LONG-TERM EFFECTS OF ELEVATED CO2 ON SOUR ORANGE TREES

Authors: Kimball, Bruce; IDSO, SHERWOOD - CTR FOR STUDY CO2 & GC

Submitted to: Book Chapter
Publication Type: Book / Chapter
Publication Acceptance Date: 9/15/2004
Publication Date: 7/19/2005
Citation: Kimball, B.A., Idso, S.B. 2005. Long-term effects of elevated CO2 on sour orange trees. In Abstracts of 6th International Symposium on Plant Responses to Air Pollution and Global Changes from Molecular Biology to Plant Production and Ecosystem. Yatabe Printing Co., Ltd, Tsukuba, Japan. p 80.

Interpretive Summary: The CO2 concentration of the atmosphere is 35% higher now than it was in pre-industrial times due to fossil fuel burning, and it continues to rise 1-2 ppm per year. The long-term responses of trees to elevated CO2 are especially crucial (1) to mitigating the rate of atmospheric CO2 increase, (2) to determining the character of future forested natural ecosystems and their spread across the landscape, and (3) to determining the productivity of future agricultural tree crops. Therefore, a long-term experiment was started 1987 with sour orange trees in open-top CO2 enrichment chambers. Despite some acclimation or down-regulation of photosynthetic rates at 14 years into the experiment, the ratios of annual increments of both wood and fruit of the elevated-CO2 trees to those of the control trees have plateaued at about 1.75 for the past 9 years. Thus, so long as climate change effects do not affect growth, the increasing atmospheric CO2 concentration should be highly beneficial to future citrus production. These data also indicate that trees can sequester significantly more carbon at higher CO2 concentrations, which will help to mitigate the rate of rise of CO2 concentration in the atmosphere. Thus, while this research especially benefits growers and consumers of citrus products, it also benefits all plants and animals on Earth.

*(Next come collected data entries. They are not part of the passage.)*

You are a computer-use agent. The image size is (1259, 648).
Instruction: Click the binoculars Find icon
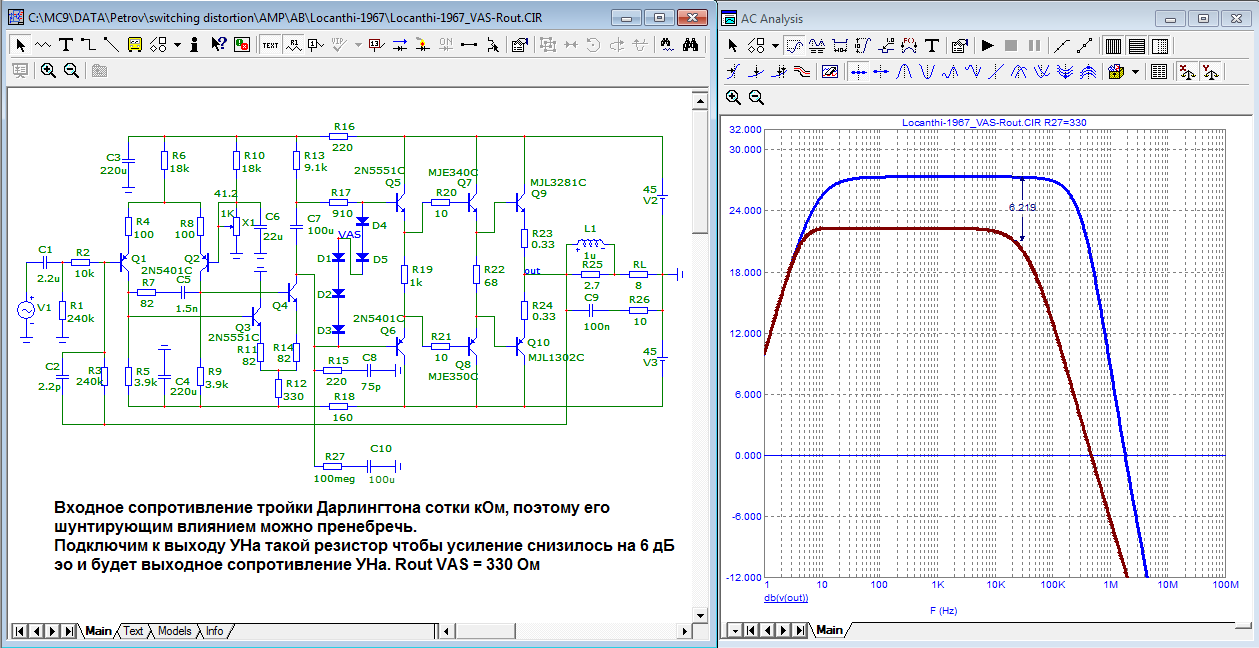(x=689, y=44)
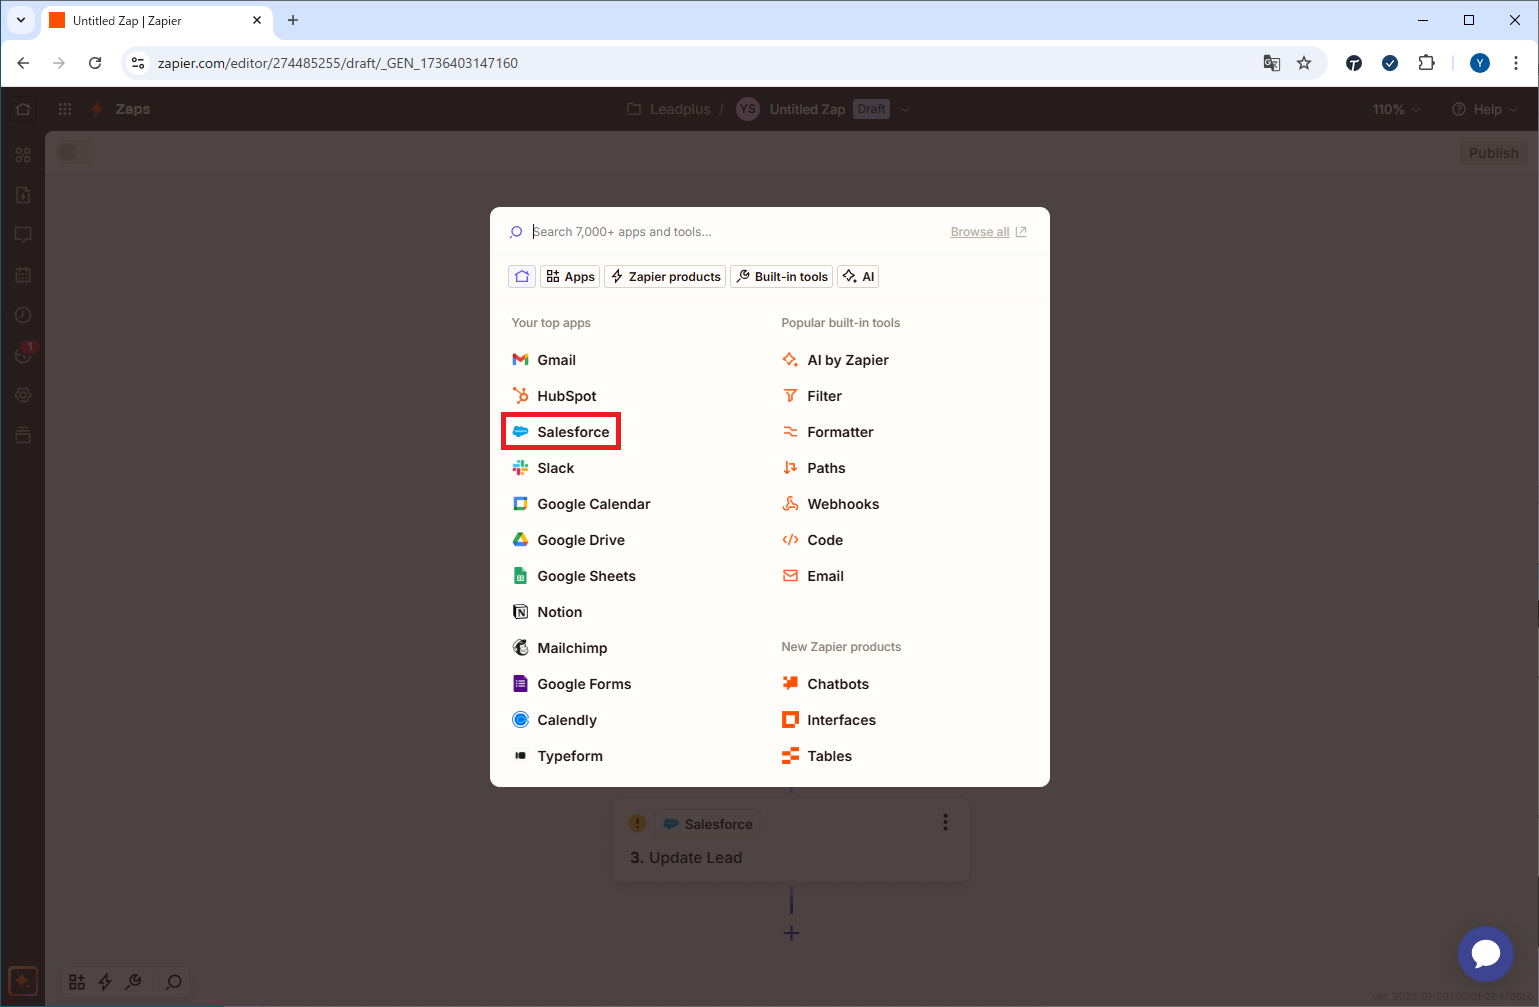The image size is (1539, 1007).
Task: Open Chatbots under New Zapier products
Action: [x=838, y=683]
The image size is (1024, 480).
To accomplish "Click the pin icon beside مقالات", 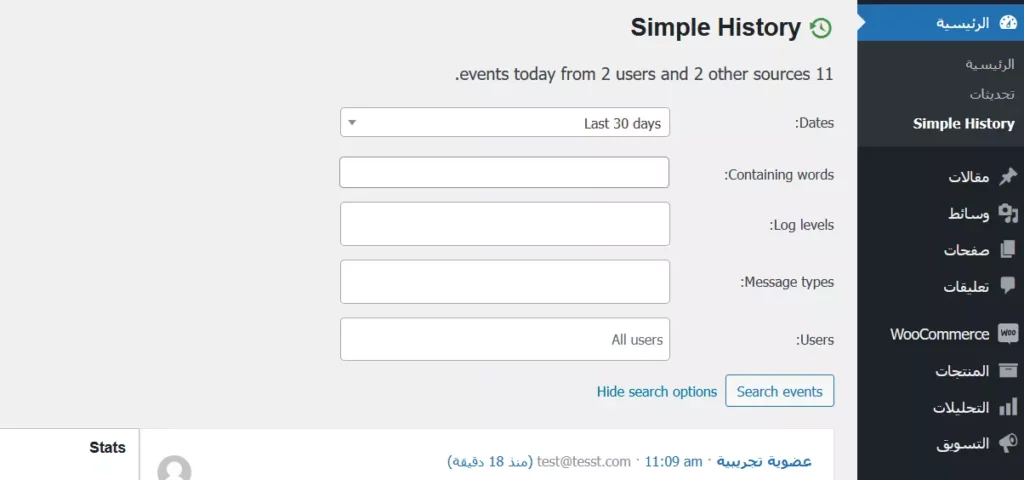I will coord(1007,177).
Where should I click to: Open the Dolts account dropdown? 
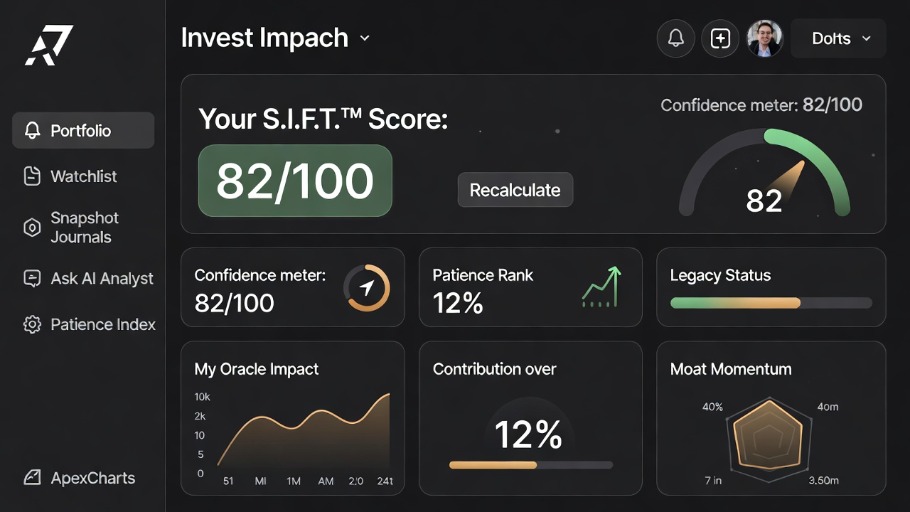coord(838,39)
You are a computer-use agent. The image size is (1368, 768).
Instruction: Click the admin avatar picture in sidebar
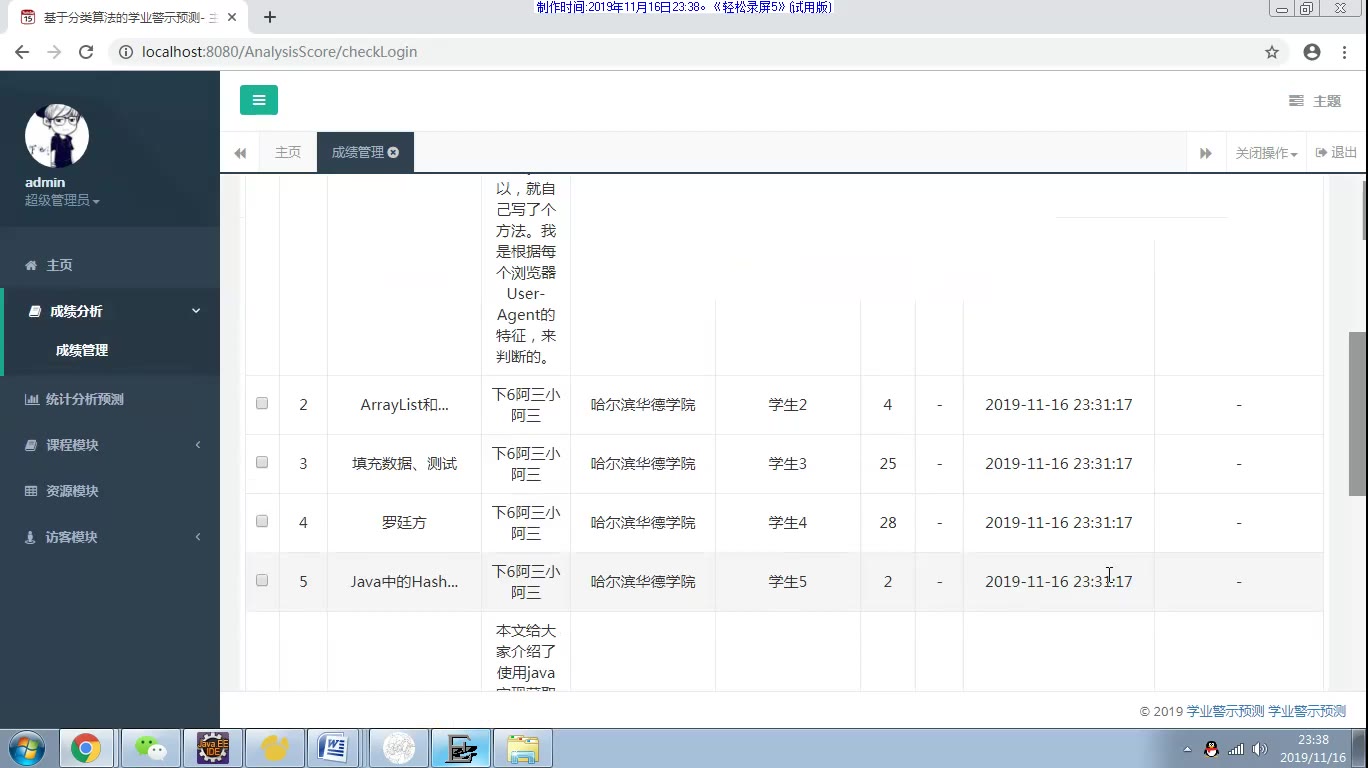coord(57,135)
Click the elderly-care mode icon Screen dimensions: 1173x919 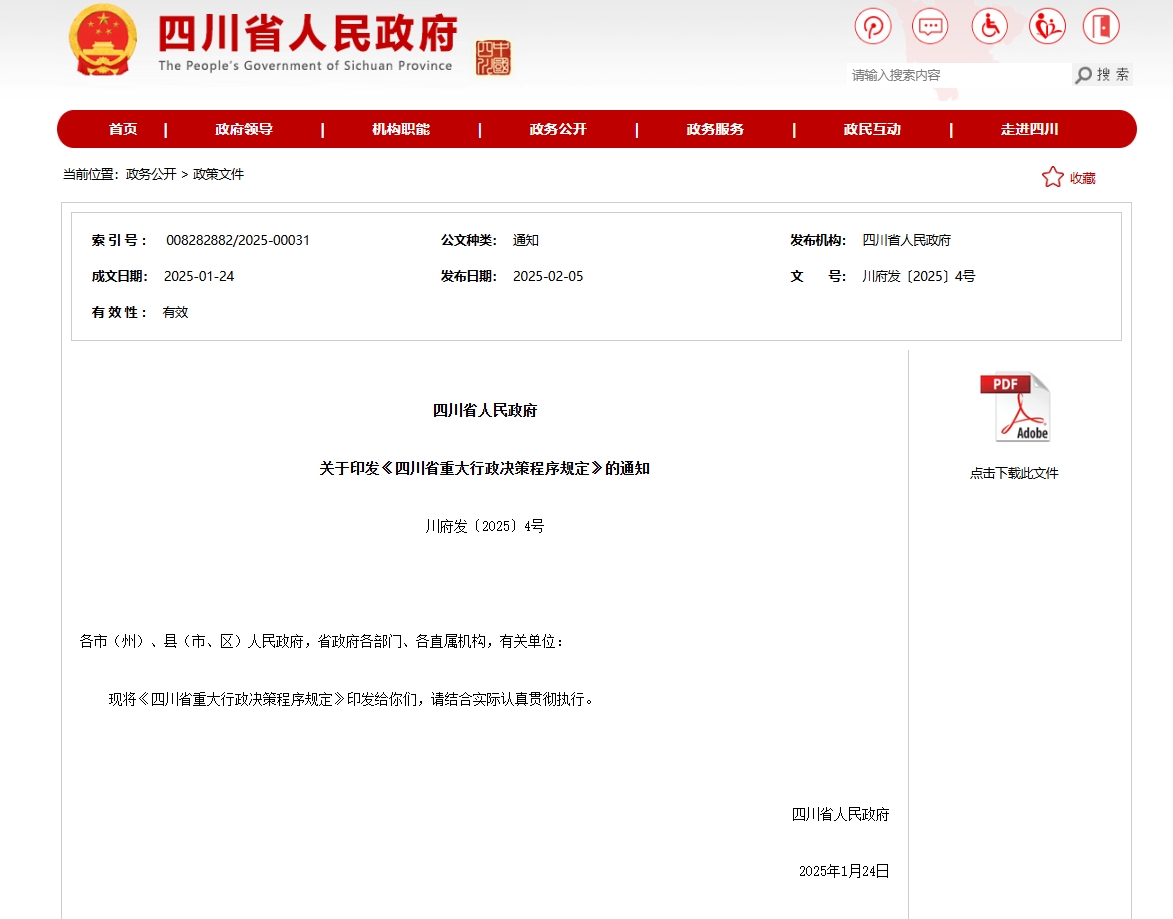[1047, 26]
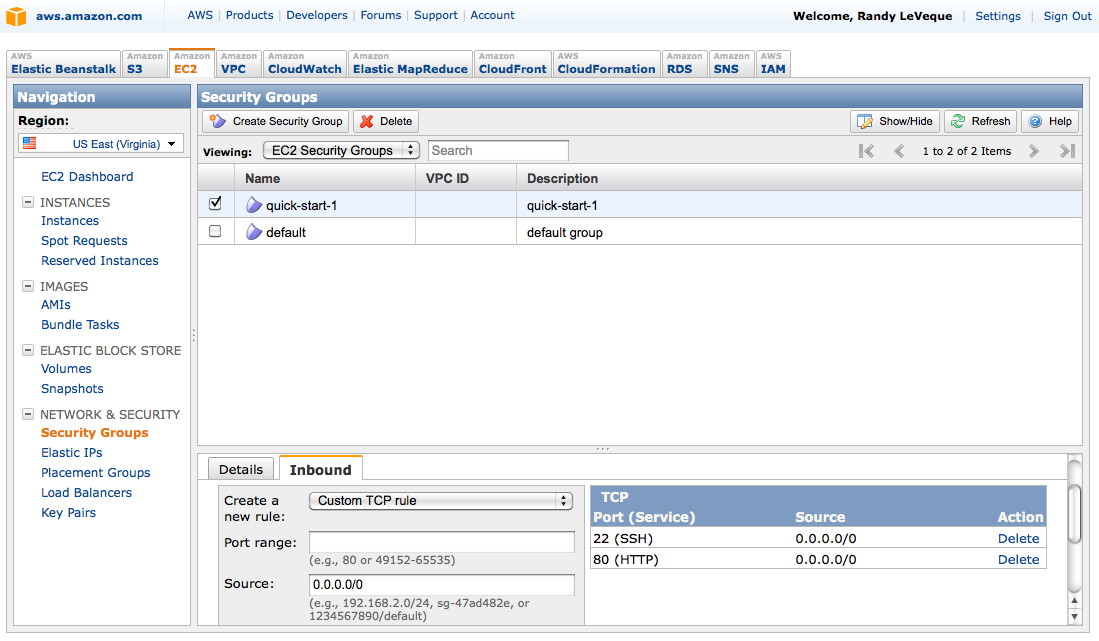
Task: Open Elastic IPs in navigation
Action: click(x=71, y=453)
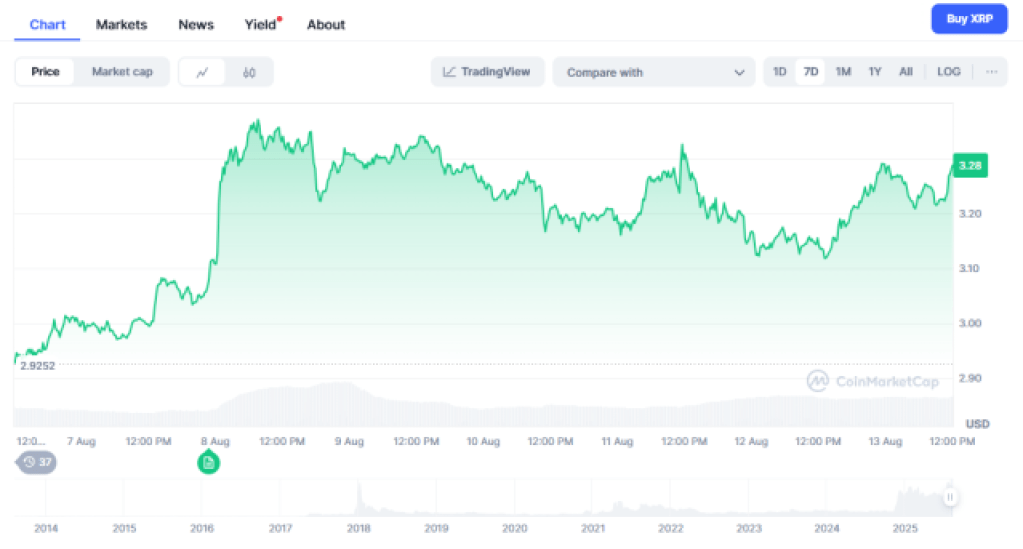Image resolution: width=1023 pixels, height=549 pixels.
Task: Toggle chart to Price view
Action: pyautogui.click(x=45, y=72)
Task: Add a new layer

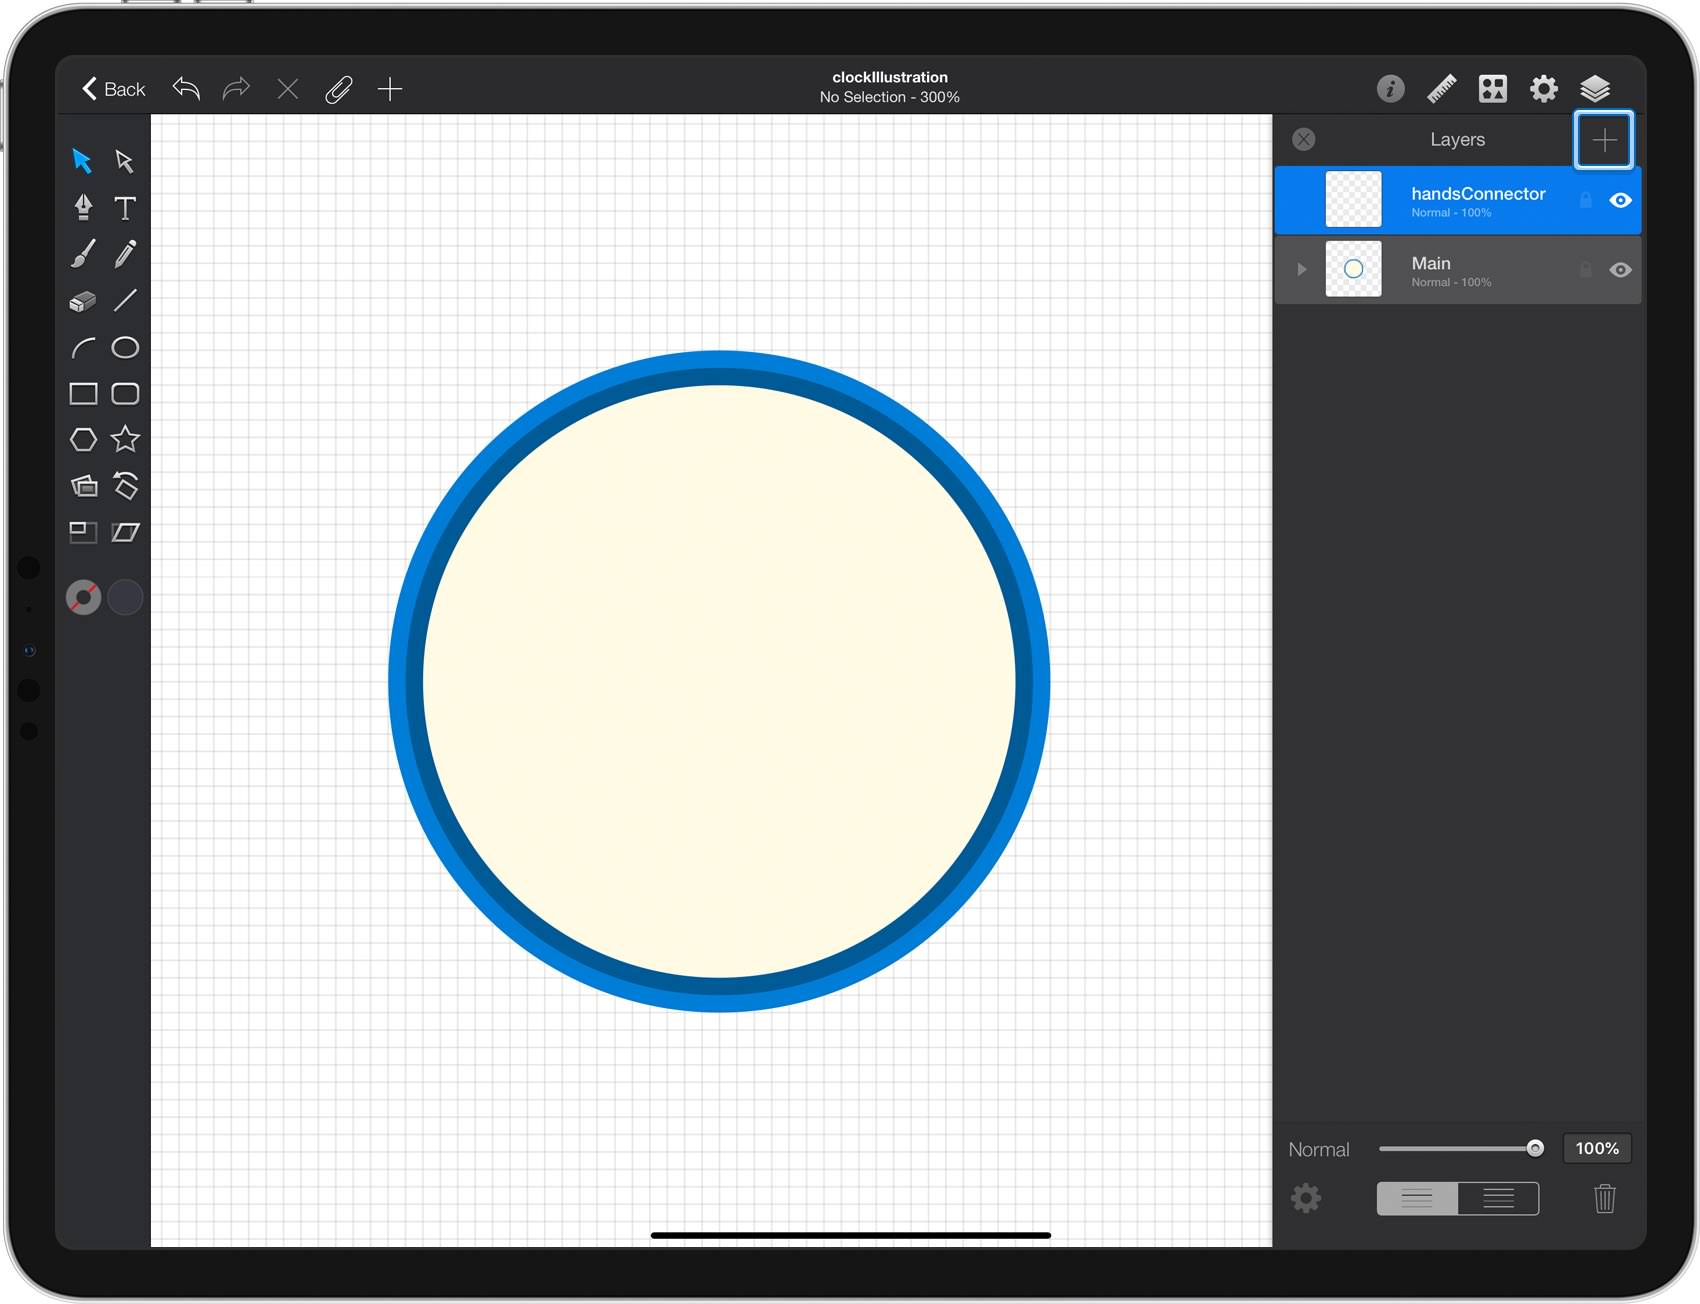Action: (x=1604, y=140)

Technical Abstract: The long-term responses of trees to elevated CO2 are especially crucial (1) to mitigating the rate of atmospheric CO2 increase, (2) to determining the character of future forested natural ecosystems and their spread across the landscape, and (3) to determining the productivity of future agricultural tree crops. Therefore, we initiated a long-term CO2-enrichment experiment on sour orange trees in 1987. Four sour orange trees (Citrus aurantium L.) have been grown from seedling stage at 300 umol mol-1 CO2 above ambient in open-top, clear-plastic-wall chambers at Phoenix, Arizona. Four control trees have been similarly grown at ambient CO2. All trees have been given ample water and nutrients. The ratios of wood plus fruit annual biomass increments of the elevated-CO2 trees to those of the control trees reached a peak of about 3.0 two years into the experiment, declined from about year 2 to year 8, and has plateaued at about 1.75 for the past 9 years. The enhancement ratio for net photosynthesis was about 2.8 in year 2 but had declined to 1.3 by the 14th year, indicating some acclimation to the elevated CO2. Initial reductions in leaf N concentrations disappeared by year 7, while carbohydrate concentrations remained higher. Intrinsic water use efficiency determined from carbon isotope ratios was increased under elevated-CO2 by the same amount as biomass, which implies water use was unchanged. Storage proteins have been detected in the leaves of the enriched trees, which might be a mechanism that enables a six-fold increase in the rate of bud burst in the spring.